Key industry areas include aerospace, defense and government services, aviation, chemical, energy, finance and restructuring, financial services, gaming and entertainment, healthcare, hospitality, investment management, life sciences, maritime, private equity and investment funds, real estate, technology, and transportation.

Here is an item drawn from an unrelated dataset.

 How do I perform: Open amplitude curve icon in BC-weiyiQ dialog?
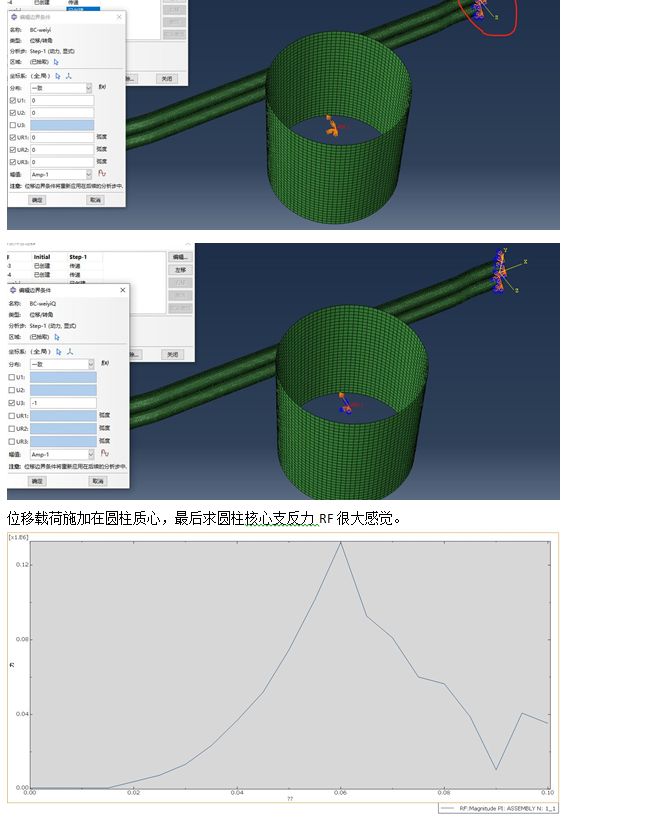(x=102, y=454)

Blank Rome Government Relations LLC is a wholly owned subsidiary and government affairs firm. Key services include Advocacy, Congressional Oversight and Investigations, Government Business, Government Ethics & Compliance, and Legislation & Regulation.

==Pro Bono Activities==
Notable pro bono work includes:

- Assisting Afghan refugees seeking Humanitarian Parole in the United States, in addition to helping with expedited Afghan asylum cases
- Partnering with the Lawyers Committee for Civil Rights to organize and staff a nonpartisan election protection hotline for voters in the 2022 mid-term elections
- Working to assist transgender clients with legal name and gender marker changes
- Helping refugees to take their next step toward citizenship by applying for Green Cards
- Working with veterans seeking to upgrade their military discharge status
- Assisting small businesses and nonprofit organizations with corporate, real estate, tax, and intellectual property issues

==Notable lawyers and alumni==
- Edward Cahn, former chief United States district judge for the Eastern District of Pennsylvania, serves as counsel in Blank Rome's Philadelphia office.
- Steve Castor
- Marvin Comisky, former chairman emeritus of Blank Rome and former head of the Philadelphia and state bar associations
- Barbara Comstock, American attorney and politician who served as the U.S. representative for Virginia's 10th congressional district from 2015 to 2019.
- Geraldine Ferraro, former congresswoman and Vice-Presidential candidate, previously served as a principal at Blank Rome Government Relations LLC.
- James Giles, former chief judge of the United States District Court for the Eastern District of Pennsylvania, serves as counsel in Blank Rome's Philadelphia office.
- David F. Girard-diCarlo, former chairman of the SEPTA, elected co-chair and managing partner in 1988, reelected five times, serving until 2000; also appointed as the CEO of subsidiary Blank Rome Government Relations LLC, the lobbying branch of the law firm based in Washington, D.C.; served as the U.S. ambassador to Austria from July 2008 to January 2009.
- Keith Gottfried, former general counsel to the United States Department of Housing and Urban Development and a senior official in the administration of President George W. Bush, was a partner in Blank Rome's Washington, D.C., office.
- Nathaniel R. Jones, former judge of the United States Court of Appeals for the Sixth Circuit and former general counsel to the NAACP, previously served as the Firm's inaugural Chief Diversity and Inclusion Officer.
- Frederica Massiah-Jackson, Philadelphia County Court of Common Pleas judge, worked at the law firm before her election to the bench in 1983.
- David A. Norcross, former chairman of the New Jersey Republican State Committee and executive assistant to New Jersey Governor William T. Cahill, was a partner in Blank Rome's Philadelphia office.
- Stephen Orlofsky, former judge of the United States District Court for the District of New Jersey, is the chair of Blank Rome's Princeton office and leads the Firm's appellate practice.
- Gil Stein, former president and general counsel to the National Hockey League, worked at the law firm before becoming an executive with the Philadelphia Flyers in 1976.
- Sidney A. Wallace, former USCG rear admiral; former counsel to the Committee on Merchant Marine and Fisheries; firm's counsel.